Convert the data from the line with "Task: Visit the @giffmana handle link" up to and including the line with "Where should I" into a numbered list, skipping blank lines. Leave the pictures out of the list.

DATA FOR THIS EXERCISE:
════════════════
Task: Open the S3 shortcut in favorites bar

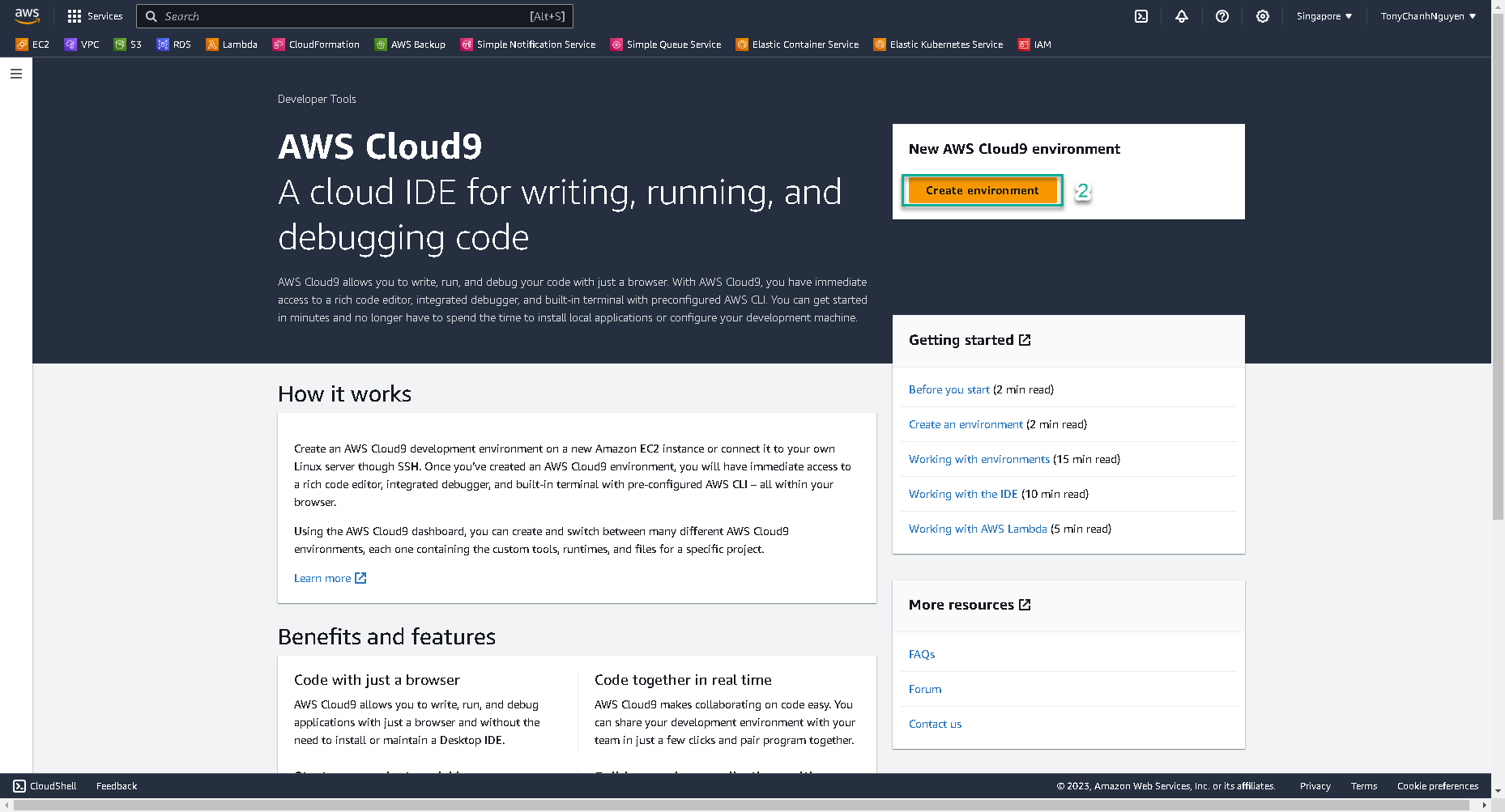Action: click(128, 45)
════════════════
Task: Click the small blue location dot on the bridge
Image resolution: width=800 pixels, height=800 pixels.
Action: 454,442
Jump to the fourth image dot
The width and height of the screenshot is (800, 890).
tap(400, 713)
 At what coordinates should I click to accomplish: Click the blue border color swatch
════════════════
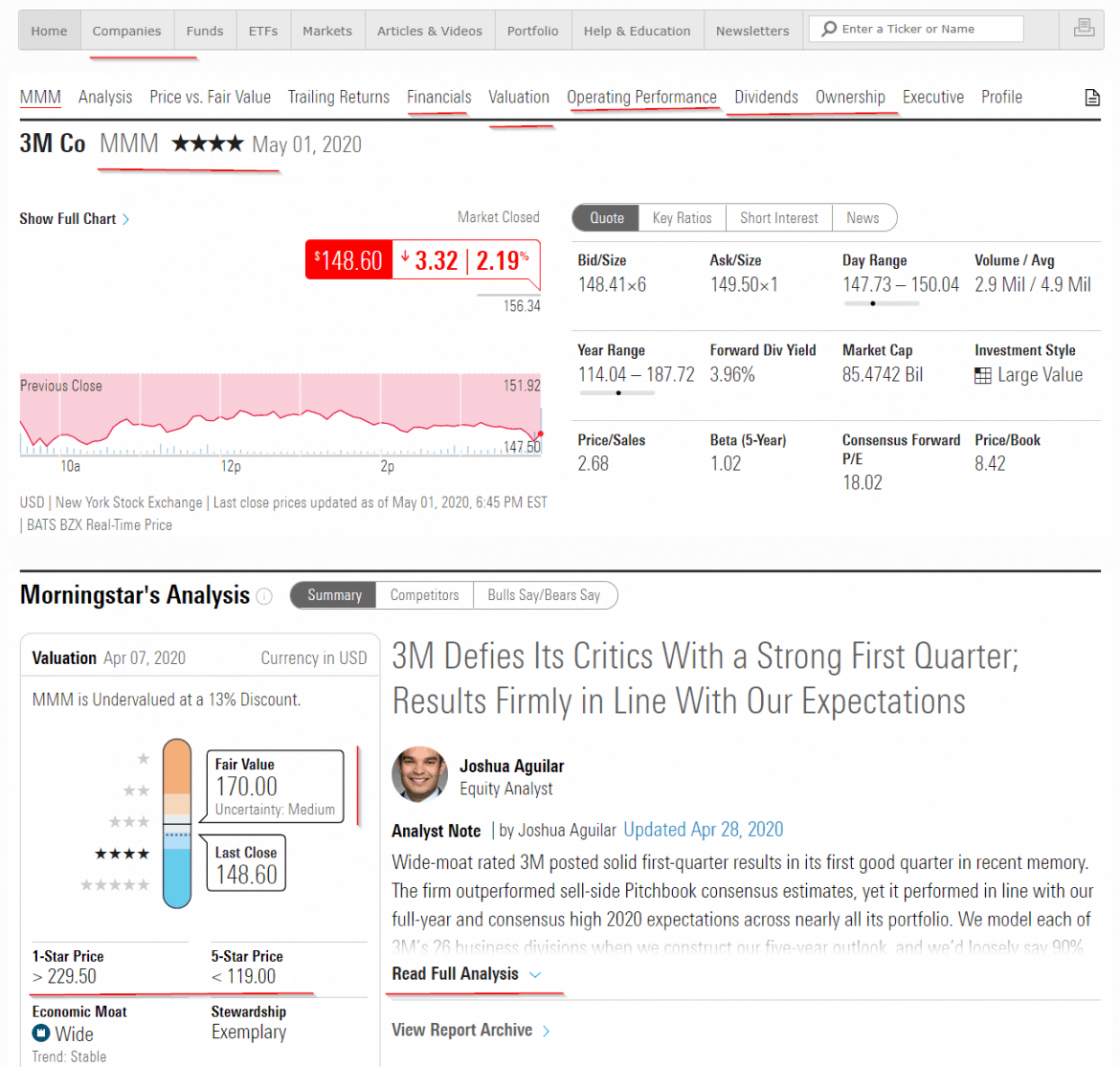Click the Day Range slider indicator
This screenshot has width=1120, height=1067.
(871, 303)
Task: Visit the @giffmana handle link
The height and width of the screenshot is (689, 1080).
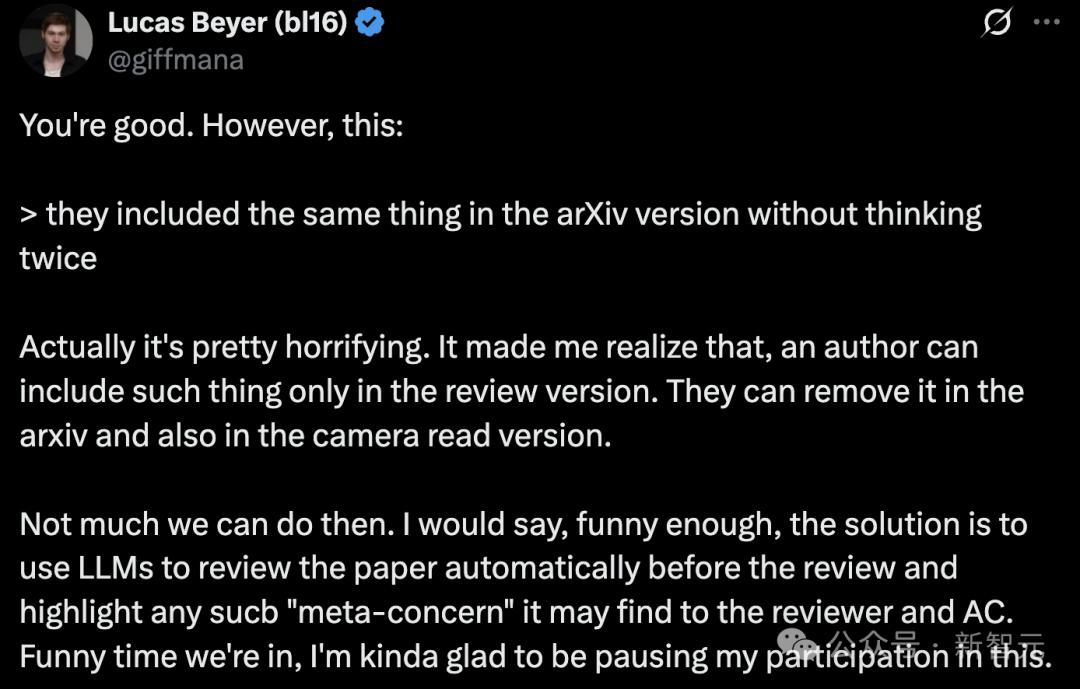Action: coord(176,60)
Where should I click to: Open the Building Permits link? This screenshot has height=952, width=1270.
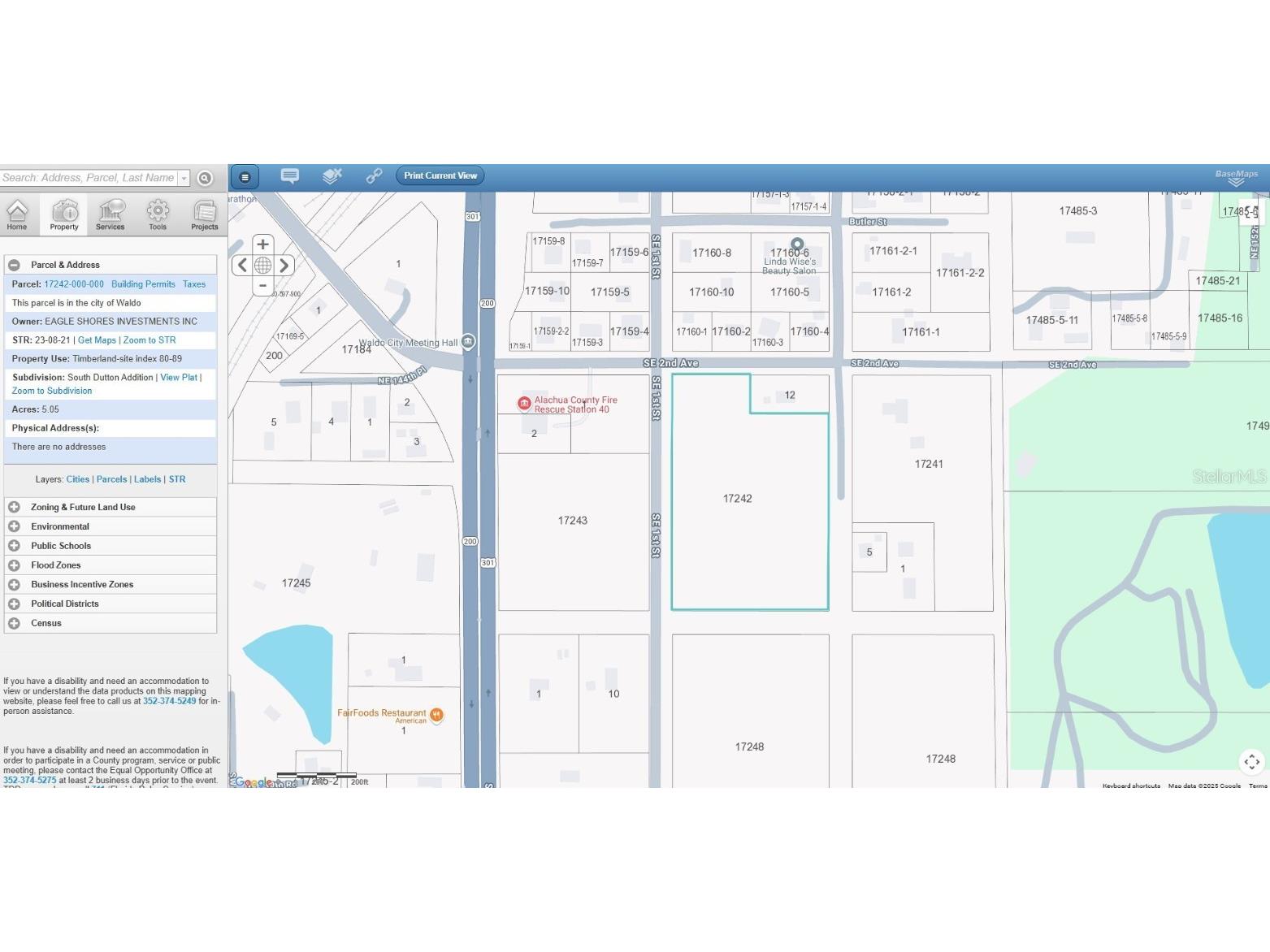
════════════════
COMPLETE ANSWER:
1. Task: Visit the @giffmana handle link
2. The height and width of the screenshot is (689, 1080).
3. Action: coord(176,60)
4. Where should I click to: Open the Building Permits link? This screenshot has height=952, width=1270.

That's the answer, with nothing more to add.